• [DESCRIPTION OF THE TASK] In your copy, each record should read exactly as it does below, and no pictures should be present.
▬▬▬▬▬▬▬▬▬▬
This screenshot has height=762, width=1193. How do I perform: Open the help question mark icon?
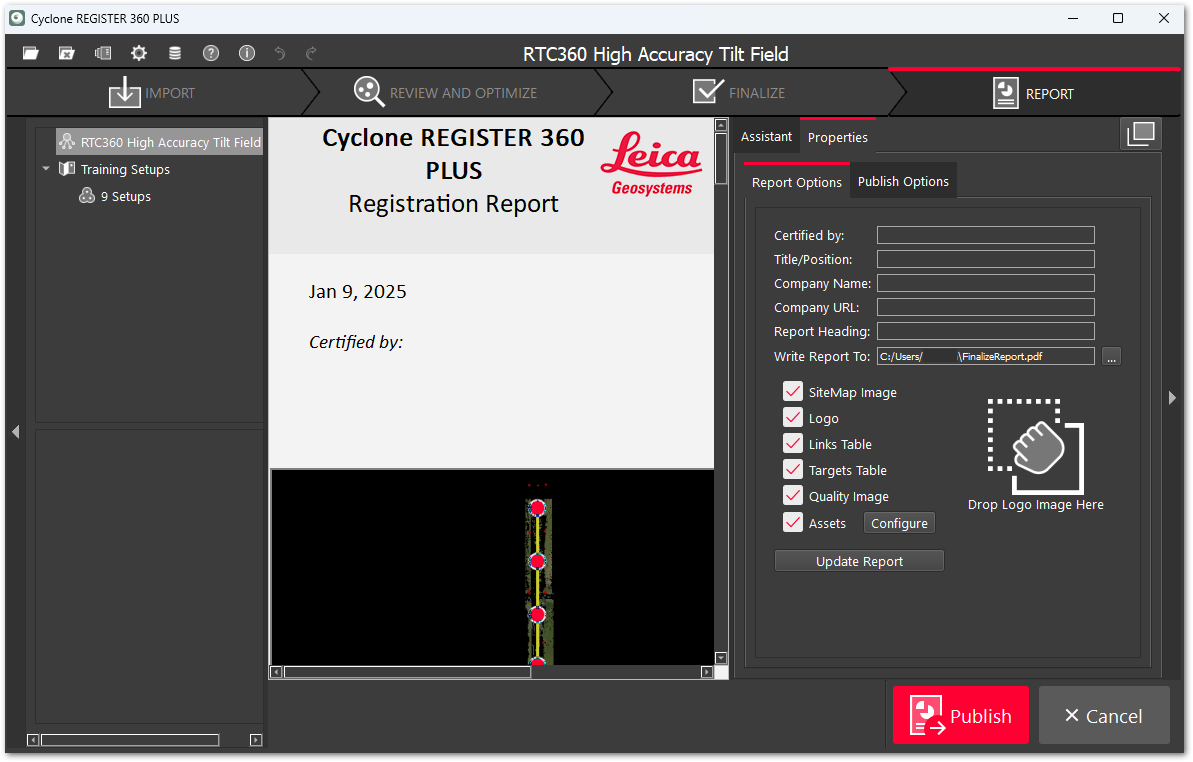211,53
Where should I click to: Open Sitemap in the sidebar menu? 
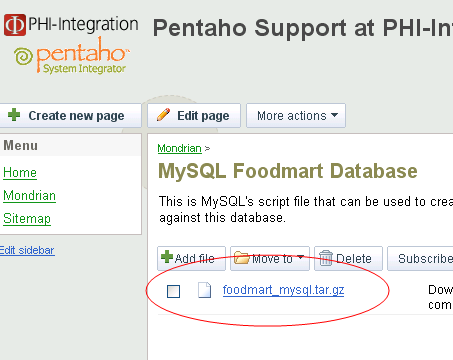27,219
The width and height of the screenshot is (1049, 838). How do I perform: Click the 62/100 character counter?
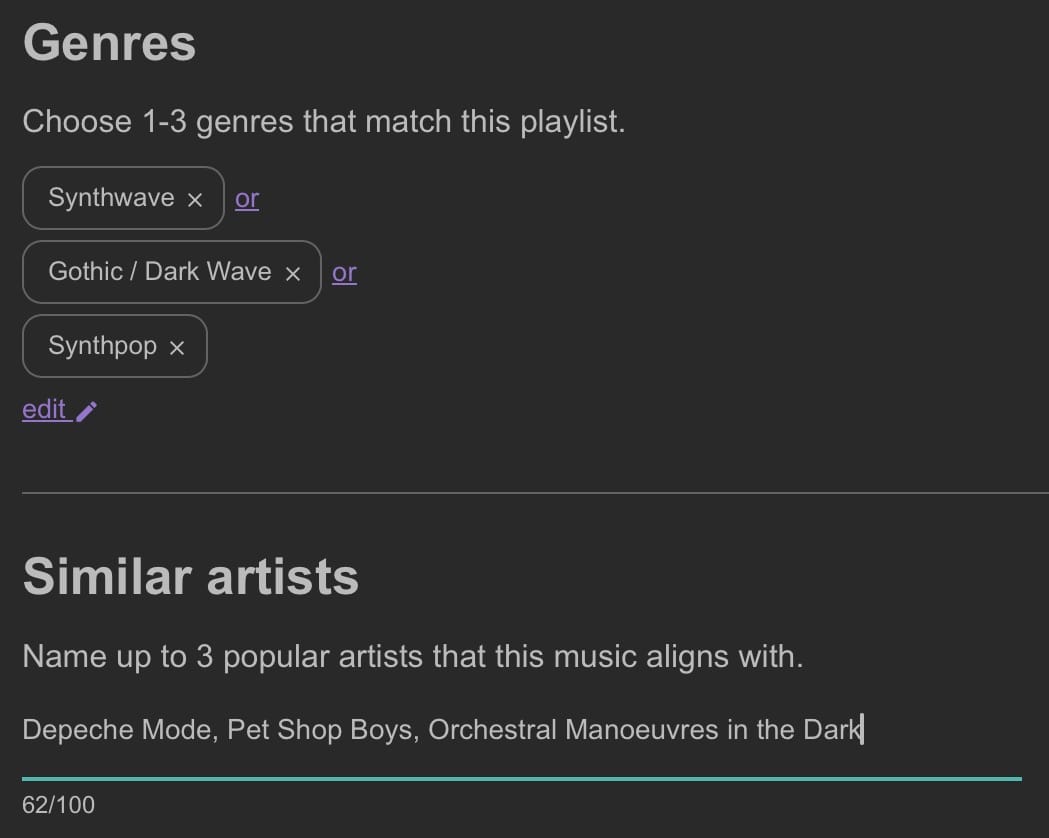(x=58, y=804)
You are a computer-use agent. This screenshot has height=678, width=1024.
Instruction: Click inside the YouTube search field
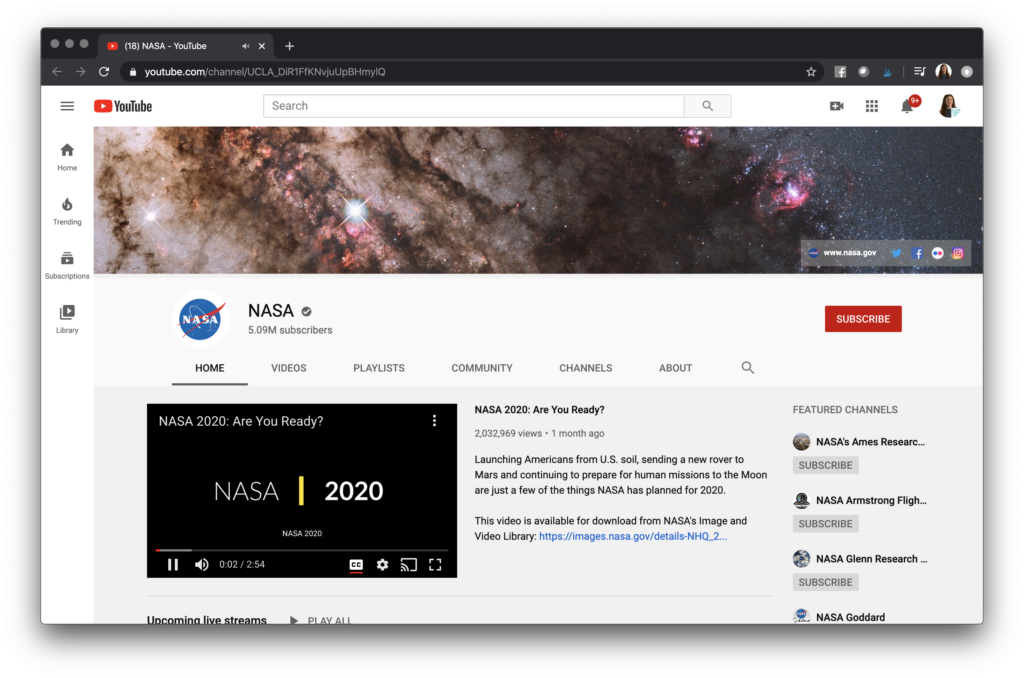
▬▬▬▬▬▬▬▬▬▬
• [ANSWER FOR THE TASK]
This screenshot has height=762, width=1193. How do I perform: Open the help question mark icon?
211,53
Where should I click to: Open Sitemap in the sidebar menu? 
27,219
The width and height of the screenshot is (1049, 838). How do I perform: Click the 62/100 character counter?
(x=58, y=804)
You are a computer-use agent. This screenshot has height=678, width=1024.
Instruction: Click inside the YouTube search field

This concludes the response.